Film Fests – to be aware of:
- Cannes in France
- Sundance in Utah
- Toronto International Film Fest
- Real to Reel –Kings Mountain, NC (Great local film fest featuring films and filmmakers from around the world –every July)
- Why do film fests matter?
- Recognition (even official selections matter)
- Networking (with other filmmakers and film fans)
- Distribution opportunities
- Possible investors
- The can actually break a film (or filmmaker) into the mainstream box -office
The Race that is Oscar
Using the term “race” to describe the Academy Awards is quite appropriate. It truly is a sprint toward the finish line in a marathon series of events leading up to the final leg, the final prize of the award’s season for filmmakers. In late October promoters began trotting their films around to voters much like thoroughbred horses being paced throughout an arena. Elements of cinematography, musical score, and set design are but a few of the attributes displayed to film voters in hopes of recognition and accolades for excellence and achievement in this chaotic world of award’s season. From critics’ picks, to actor’s choice, to director’s, and producer’s kudos – the myriad of awards groups and shows recognizing the best in filmmaking will culminate (as is always the case) with Oscar. And in truth, while all other awards are important, it is, and it will always be, the Oscar that is the most coveted prize for all filmmakers.
Much like the Superbowl, the Pulitzer, and the Nobel – all other prizes, awards or wins actually pale in comparison. And that is one of the reasons why studios spend so much money in an attempt to have their films and filmmakers noticed. A Best Picture nomination in itself is worth $20 million more to the film’s final box office take while an Oscar win can bring in an additional $14 million after the awards are presented, according to market research organization IBISWorld. So money is definitely the most important factor in the Oscar game.
Why Award-season matters (October –February)
- Exposure -to new audiences and studios for films and filmmakers
- Prestige- (nominations are even important) for the:
C. Historical standing for a recognized film or filmmaker
D. Job Security (for at least 5 years) –more options for stars, directors, producers, etc.
- More $$$ earnings (at the box office, home theatre sales, rentals, and for the filmmakers and studios)
- Pride (in being able to say award-winning actor, actress, filmmaker)
Timing is everything.
- Most studios choose to release their award contenders between October and December — the time closest to awards voting — so any buzz will be fresh in the minds of voters. First impressions are important, and making a splash first in the film festivals is also a universal strategy. This creates buzz and excitement.
- Early awards presented are usually by critics groups (you can actually compare these to political primaries). These go a long way to paving the way to who will finally be considered for Oscars. Oscar voters pay attention to critics –because they are evaluating film the same way (in most cases) from the artistic approach.

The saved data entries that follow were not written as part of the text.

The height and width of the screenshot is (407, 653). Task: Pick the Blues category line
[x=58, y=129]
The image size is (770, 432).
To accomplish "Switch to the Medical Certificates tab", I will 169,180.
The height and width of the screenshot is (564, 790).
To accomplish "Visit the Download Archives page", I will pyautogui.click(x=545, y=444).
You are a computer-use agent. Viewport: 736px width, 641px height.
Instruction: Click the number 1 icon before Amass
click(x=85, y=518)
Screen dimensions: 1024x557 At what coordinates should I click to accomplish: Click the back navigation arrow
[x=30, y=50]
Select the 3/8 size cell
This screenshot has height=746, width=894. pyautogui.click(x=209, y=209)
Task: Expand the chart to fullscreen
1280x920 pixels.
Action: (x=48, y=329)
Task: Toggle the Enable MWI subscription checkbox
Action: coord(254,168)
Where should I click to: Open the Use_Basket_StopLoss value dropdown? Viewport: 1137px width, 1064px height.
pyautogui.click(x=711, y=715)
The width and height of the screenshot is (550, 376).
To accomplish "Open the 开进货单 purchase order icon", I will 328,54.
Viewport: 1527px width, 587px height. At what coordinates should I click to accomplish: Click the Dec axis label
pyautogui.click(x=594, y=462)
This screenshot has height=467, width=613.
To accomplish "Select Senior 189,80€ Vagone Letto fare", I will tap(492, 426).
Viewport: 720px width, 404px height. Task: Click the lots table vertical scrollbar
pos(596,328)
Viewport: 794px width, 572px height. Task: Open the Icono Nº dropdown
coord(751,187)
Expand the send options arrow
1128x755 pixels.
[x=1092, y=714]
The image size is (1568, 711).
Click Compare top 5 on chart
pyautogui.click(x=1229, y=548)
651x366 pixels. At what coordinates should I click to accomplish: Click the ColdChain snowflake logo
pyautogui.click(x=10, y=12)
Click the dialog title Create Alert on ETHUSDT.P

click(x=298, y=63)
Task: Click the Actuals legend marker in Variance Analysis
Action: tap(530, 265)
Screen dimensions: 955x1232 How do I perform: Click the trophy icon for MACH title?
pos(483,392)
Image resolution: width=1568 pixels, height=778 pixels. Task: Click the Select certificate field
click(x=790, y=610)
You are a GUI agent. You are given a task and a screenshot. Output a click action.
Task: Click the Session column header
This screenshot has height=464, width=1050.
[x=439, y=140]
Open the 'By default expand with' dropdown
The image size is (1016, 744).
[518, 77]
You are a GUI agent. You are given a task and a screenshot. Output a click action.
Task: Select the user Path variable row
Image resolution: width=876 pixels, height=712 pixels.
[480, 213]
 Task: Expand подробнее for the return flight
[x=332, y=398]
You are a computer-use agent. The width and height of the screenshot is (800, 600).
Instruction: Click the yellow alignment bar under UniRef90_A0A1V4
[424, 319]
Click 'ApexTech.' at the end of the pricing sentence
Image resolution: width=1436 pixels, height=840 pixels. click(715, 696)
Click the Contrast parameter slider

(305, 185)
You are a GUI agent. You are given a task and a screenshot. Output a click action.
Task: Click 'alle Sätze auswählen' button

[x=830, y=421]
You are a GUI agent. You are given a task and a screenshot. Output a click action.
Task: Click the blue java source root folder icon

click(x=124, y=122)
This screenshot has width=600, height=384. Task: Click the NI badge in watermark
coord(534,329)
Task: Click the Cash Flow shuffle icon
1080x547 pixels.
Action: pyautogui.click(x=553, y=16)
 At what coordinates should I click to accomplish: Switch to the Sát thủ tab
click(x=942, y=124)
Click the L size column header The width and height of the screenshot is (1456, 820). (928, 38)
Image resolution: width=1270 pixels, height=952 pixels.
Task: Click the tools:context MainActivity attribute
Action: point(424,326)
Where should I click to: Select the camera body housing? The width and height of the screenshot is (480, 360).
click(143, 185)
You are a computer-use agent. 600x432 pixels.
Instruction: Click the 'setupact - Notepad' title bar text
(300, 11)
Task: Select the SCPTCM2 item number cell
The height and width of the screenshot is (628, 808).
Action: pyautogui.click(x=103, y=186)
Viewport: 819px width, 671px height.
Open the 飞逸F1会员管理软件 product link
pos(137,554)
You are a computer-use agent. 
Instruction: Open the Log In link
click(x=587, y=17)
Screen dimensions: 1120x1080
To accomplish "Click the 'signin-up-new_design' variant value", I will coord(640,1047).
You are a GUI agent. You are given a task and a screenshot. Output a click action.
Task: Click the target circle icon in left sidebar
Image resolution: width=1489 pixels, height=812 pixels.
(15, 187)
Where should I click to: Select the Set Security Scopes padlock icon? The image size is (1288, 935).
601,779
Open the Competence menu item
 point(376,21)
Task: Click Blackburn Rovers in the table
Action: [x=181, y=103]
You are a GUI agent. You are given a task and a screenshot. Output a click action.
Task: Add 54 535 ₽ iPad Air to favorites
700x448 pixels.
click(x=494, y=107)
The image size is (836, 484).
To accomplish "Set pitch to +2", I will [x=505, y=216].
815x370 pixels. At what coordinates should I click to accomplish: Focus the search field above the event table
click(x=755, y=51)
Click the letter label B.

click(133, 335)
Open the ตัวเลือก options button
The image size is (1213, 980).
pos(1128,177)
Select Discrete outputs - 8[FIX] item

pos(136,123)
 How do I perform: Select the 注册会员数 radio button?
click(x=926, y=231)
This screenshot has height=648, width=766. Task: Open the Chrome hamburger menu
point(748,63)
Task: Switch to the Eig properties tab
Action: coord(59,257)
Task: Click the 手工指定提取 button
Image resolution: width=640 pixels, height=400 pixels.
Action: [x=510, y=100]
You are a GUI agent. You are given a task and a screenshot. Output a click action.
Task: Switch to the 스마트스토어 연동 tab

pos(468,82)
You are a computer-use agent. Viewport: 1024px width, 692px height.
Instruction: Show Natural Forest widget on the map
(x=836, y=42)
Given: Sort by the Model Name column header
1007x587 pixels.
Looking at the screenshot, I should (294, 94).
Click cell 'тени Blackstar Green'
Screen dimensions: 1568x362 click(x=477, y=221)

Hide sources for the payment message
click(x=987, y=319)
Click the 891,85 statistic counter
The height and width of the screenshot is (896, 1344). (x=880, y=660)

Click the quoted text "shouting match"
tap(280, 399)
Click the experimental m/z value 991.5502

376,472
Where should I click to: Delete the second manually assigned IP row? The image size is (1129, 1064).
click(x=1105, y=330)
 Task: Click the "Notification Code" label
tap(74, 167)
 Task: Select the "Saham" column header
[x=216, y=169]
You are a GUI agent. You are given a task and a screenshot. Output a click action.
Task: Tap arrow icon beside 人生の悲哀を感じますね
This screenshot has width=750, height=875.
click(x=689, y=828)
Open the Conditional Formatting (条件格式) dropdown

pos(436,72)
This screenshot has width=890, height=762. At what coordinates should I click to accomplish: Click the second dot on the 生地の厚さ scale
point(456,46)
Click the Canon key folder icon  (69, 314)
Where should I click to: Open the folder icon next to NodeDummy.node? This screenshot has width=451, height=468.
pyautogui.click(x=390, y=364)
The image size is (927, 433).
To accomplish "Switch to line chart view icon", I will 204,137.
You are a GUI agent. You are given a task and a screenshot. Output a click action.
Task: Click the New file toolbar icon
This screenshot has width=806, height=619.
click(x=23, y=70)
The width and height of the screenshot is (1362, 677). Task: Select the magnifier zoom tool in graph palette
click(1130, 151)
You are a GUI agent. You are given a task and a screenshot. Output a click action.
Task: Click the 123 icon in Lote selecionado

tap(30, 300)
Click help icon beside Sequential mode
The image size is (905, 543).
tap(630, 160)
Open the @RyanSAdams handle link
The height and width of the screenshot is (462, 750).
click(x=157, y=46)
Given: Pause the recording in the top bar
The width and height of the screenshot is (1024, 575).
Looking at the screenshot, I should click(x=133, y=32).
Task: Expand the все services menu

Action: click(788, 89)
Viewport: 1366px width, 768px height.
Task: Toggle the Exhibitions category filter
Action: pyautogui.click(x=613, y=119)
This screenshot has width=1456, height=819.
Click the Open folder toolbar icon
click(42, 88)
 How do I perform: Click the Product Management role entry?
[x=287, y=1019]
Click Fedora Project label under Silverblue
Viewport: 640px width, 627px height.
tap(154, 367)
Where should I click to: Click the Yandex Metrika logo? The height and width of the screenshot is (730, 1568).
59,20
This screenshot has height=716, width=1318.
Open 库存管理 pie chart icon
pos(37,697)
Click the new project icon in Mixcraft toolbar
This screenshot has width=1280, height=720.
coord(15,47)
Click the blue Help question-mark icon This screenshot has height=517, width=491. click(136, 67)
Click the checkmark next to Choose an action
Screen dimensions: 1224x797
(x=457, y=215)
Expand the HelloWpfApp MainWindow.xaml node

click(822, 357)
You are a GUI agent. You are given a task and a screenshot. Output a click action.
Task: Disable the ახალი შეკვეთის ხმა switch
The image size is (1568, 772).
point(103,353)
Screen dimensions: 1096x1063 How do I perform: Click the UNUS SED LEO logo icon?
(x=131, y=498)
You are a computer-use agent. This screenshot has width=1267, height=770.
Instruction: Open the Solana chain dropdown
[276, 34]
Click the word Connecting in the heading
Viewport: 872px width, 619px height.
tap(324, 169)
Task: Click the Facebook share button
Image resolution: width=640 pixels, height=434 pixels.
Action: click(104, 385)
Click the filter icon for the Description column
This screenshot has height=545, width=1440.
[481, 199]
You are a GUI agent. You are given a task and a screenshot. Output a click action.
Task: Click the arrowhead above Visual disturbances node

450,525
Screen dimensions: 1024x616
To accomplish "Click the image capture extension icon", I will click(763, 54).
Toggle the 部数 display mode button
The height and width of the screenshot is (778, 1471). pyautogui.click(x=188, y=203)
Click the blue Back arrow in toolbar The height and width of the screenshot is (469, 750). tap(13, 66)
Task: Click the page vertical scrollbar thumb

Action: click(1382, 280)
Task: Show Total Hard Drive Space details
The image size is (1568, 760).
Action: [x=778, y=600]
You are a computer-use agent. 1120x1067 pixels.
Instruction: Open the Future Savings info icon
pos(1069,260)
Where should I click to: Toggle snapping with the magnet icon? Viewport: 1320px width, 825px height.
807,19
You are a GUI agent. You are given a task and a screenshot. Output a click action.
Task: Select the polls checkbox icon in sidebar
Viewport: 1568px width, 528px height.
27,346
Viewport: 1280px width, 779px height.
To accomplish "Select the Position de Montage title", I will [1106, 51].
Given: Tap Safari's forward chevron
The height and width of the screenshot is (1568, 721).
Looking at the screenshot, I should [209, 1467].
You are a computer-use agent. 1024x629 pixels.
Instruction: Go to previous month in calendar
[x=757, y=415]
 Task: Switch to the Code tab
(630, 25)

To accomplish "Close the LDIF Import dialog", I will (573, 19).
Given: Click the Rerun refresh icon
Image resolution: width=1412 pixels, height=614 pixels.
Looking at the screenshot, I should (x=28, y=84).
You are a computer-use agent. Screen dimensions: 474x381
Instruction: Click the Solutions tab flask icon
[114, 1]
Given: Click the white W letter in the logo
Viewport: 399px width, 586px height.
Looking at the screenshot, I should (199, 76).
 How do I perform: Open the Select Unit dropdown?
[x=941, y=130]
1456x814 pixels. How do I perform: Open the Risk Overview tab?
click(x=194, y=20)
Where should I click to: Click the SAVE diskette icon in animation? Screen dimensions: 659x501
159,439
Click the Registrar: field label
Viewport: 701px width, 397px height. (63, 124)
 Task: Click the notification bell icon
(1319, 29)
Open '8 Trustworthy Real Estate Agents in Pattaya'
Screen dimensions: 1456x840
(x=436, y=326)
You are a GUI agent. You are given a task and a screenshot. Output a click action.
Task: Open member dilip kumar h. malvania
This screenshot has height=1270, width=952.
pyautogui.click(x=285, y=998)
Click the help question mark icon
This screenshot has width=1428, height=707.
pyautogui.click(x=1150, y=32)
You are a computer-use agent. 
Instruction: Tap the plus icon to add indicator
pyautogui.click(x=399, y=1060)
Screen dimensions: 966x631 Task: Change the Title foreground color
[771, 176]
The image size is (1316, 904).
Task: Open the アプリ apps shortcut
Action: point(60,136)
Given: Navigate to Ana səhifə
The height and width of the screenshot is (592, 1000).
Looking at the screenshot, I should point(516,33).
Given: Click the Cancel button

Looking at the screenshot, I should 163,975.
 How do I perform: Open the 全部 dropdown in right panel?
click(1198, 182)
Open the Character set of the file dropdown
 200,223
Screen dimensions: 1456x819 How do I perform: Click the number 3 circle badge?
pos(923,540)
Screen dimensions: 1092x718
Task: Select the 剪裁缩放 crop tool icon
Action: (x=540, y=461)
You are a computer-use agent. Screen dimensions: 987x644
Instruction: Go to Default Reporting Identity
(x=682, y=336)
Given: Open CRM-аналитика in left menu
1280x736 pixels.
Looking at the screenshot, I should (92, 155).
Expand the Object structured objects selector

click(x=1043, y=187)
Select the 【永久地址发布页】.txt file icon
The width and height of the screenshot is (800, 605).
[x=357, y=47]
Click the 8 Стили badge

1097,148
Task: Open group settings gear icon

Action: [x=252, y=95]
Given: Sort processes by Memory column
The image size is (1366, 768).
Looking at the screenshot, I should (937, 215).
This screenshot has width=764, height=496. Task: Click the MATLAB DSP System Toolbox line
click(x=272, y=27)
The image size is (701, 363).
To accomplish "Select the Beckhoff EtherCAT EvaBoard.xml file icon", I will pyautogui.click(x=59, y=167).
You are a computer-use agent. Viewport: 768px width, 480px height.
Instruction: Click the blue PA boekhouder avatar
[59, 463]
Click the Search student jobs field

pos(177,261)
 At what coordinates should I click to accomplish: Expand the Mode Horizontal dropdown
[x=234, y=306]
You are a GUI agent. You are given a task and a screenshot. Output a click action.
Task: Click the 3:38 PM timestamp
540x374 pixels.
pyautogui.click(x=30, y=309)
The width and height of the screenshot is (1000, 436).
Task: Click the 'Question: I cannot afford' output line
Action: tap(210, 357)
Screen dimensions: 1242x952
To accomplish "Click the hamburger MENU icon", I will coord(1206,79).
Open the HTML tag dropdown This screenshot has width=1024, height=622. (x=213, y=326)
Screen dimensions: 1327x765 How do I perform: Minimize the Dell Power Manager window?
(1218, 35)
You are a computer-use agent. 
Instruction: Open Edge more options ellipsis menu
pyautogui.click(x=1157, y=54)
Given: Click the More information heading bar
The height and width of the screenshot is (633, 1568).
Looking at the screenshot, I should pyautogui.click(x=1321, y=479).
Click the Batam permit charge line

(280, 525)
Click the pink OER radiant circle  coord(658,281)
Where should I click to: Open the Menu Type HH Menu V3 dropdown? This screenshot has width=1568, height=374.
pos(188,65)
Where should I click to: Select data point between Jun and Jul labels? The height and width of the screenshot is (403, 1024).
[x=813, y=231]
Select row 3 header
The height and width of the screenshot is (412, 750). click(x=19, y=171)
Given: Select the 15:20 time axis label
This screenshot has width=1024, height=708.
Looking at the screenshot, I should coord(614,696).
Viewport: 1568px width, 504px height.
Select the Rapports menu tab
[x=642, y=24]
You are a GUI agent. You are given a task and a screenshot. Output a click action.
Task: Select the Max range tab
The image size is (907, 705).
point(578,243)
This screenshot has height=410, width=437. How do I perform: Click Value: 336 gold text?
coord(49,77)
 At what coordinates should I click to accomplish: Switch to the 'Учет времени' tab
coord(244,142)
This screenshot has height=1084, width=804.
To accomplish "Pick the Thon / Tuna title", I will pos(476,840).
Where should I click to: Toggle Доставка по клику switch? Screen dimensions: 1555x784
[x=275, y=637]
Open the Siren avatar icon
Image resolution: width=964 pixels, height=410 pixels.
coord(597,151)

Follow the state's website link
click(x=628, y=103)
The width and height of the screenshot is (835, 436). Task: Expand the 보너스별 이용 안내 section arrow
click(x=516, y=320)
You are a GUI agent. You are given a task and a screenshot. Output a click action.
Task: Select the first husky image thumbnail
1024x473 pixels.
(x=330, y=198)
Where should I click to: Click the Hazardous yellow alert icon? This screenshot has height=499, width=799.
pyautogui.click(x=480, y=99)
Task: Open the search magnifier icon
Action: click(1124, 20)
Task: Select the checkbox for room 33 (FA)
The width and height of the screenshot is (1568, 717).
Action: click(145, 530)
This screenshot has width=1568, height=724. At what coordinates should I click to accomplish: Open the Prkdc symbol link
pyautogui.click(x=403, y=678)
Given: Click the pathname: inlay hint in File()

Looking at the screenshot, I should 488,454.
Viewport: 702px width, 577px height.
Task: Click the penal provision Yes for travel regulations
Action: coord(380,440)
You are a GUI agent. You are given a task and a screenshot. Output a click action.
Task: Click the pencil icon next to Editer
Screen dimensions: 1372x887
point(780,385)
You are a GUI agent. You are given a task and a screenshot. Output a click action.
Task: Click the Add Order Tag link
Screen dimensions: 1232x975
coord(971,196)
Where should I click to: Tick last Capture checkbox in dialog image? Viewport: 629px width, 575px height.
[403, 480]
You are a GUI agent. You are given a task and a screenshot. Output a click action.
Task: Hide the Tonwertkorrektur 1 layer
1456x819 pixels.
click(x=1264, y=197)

- Studios need to release the films early enough for voting audiences. They also need time for word-of-mouth to get around . . . so that the movie will find its audience.
- There are exceptions to the fall release schedule for awards-consideration. Examples
include: Silence of the Lambs (Feb. release), Forest Gump (summer release), Hurt Locker (June release). Word of mouth for those films spread and stayed hot throughout the theatrical run and throughout award-season.
Winning the Awards cost $$$$
In some ways you have to buy yourself into award-consideration. Award campaigning began in the ‘60s.
- Awards campaigns are not cheap — campaign budgets can run $24 million per film. Mailing DVD screeners to the Academy’s 6,000-plus members plus all the other awards groups, advertising in trade publications, attending festivals, hosting private screening events and conducting media tours are only the beginning.
- Without the studio’s support during awards-season, films will most likely go nowhere during the awards process (private screenings, setting up junket interviews, red carpet invites).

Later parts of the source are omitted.